Xiong Chaozhong or Xiong Zhaozhong (born October 3, 1982) is a Chinese professional boxer. He is the first Chinese/Hmong to win a boxing world title, having held the WBC mini-flyweight title from 2012 to 2014.

Early life
Xiong was born in rural Wénshān to two Hmong farmers. He was the second child. Xiong grew up in poverty and after one year in high school, he dropped out to find work to support his family. Xiong ended up working in coal mines and in a banana plantation. Xiong used to scrap often in his youth and one of his cousins eventually convinced him to try boxing professionally, so Xiong moved to Kunming.

Professional career

Xiong debuted as a pro shortly after arriving in Kunming, with a points draw against Yu Ling Feng on August 15, 2006. Xiong won his next 11 fights, eight of them by stoppage, and claimed the WBC-ABCO Continental light-flyweight title. However, he would drop the title in his first defense, losing a unanimous decision to Filipino journeyman Julius Alcos. On May 26, 2009, Xiong challenged Daisuke Naito for the WBC flyweight title in Tokyo. Xiong had a considerable size disadvantage, but he was able to drop Naito in round 6. Per WBC rules, Xiong had two points deducted for accidental headbutts which opened cuts on Naito. Naito also had a point deduction after an accidental headbutt cut Xiong in round 10. Naito retained his title with a close unanimous decision (114-110, 114–111, 113–111) win. Over the next three years, Xiong suffered two more losses in Japan, dropping decisions to Takuya Kogawa and Shin Ono.

Xiong defeated Javier Martínez Resendiz for the vacant WBC mini-flyweight title. This made him the first Chinese boxer to ever win a world title. The fight took place in Kunming. Xiong cut Martínez in the third round and outboxed him for most of the fight, winning a unanimous decision (116-114, 116-112 and 119–110). Xiong's next fight took place in Dubai, where he faced Denver Cuello in a mandatory defense. Xiong was dropped in the first round. However, Cuello was unable to use his right hand because of a torn rotator cuff. Nevertheless, the fight remained close and Xiong won a narrow majority decision (113-113, 113–110, 115–112). After a further defense, Xiong faced Oswaldo Novoa in February 2014. Xiong was stopped by technical knockout in round 5, losing his world title on his third defense.

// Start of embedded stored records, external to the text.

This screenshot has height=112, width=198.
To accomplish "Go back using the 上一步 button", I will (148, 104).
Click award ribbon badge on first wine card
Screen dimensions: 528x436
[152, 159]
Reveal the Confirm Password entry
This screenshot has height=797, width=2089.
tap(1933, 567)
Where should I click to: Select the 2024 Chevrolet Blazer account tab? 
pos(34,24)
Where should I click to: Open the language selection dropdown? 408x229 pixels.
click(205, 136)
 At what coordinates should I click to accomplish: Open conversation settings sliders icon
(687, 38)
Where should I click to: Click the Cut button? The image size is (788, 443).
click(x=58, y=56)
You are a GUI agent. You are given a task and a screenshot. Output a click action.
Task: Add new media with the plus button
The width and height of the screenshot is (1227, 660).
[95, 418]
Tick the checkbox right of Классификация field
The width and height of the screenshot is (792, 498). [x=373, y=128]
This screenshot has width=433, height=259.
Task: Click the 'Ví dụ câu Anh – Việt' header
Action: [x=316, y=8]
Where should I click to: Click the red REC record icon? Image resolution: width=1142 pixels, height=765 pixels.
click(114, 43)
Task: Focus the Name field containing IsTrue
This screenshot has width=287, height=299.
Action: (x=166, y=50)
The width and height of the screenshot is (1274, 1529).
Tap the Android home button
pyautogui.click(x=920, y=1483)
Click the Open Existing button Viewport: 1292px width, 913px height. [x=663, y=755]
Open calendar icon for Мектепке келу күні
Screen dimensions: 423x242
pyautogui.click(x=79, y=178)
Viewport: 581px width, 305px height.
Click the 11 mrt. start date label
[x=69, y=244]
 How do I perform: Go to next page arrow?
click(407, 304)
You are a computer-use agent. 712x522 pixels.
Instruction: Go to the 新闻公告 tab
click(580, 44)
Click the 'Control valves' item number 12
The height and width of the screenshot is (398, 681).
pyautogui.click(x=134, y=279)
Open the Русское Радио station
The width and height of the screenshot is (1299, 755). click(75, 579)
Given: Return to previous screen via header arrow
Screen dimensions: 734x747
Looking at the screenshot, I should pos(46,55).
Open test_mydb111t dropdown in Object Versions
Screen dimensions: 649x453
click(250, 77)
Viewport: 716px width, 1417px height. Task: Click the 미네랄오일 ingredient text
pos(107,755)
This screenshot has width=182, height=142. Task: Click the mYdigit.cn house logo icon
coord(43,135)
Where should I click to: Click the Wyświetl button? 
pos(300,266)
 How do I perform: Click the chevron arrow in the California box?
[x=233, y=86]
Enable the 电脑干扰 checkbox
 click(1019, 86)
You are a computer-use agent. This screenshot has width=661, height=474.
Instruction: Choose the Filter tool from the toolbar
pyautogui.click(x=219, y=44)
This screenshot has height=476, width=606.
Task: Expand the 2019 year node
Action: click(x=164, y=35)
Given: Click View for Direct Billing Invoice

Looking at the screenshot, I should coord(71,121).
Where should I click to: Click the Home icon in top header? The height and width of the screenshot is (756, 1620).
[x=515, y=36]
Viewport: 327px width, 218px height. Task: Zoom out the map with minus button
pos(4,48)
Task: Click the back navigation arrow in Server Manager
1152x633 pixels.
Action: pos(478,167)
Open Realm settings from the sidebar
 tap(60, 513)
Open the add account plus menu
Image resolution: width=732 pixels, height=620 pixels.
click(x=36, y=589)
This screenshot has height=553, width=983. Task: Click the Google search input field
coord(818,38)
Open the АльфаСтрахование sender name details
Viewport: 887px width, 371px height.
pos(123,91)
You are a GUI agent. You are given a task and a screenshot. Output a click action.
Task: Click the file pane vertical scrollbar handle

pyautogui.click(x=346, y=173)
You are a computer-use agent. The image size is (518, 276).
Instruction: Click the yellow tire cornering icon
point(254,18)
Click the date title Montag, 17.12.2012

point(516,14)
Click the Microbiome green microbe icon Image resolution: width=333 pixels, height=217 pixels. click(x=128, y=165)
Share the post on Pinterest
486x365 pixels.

On October 25, 2014, Xiong attempted to regain a world title, facing WBA mini-flyweight champion Hekkie Budler in Monaco. Budler and Xiong traded knockdowns in rounds 2 and 3. The rest of the fight remained close, but Budler retained with a unanimous decision win (114-112, 114–112, 118–108). Xiong's final title challenge took place in 2018, when he faced WBA mini-flyweight champion Knockout CP Freshmart. Knockout outpointed Xiong to take a wide unanimous decision win (118-110, 118–110, 116–112). Xiong announced his retirement after the fight.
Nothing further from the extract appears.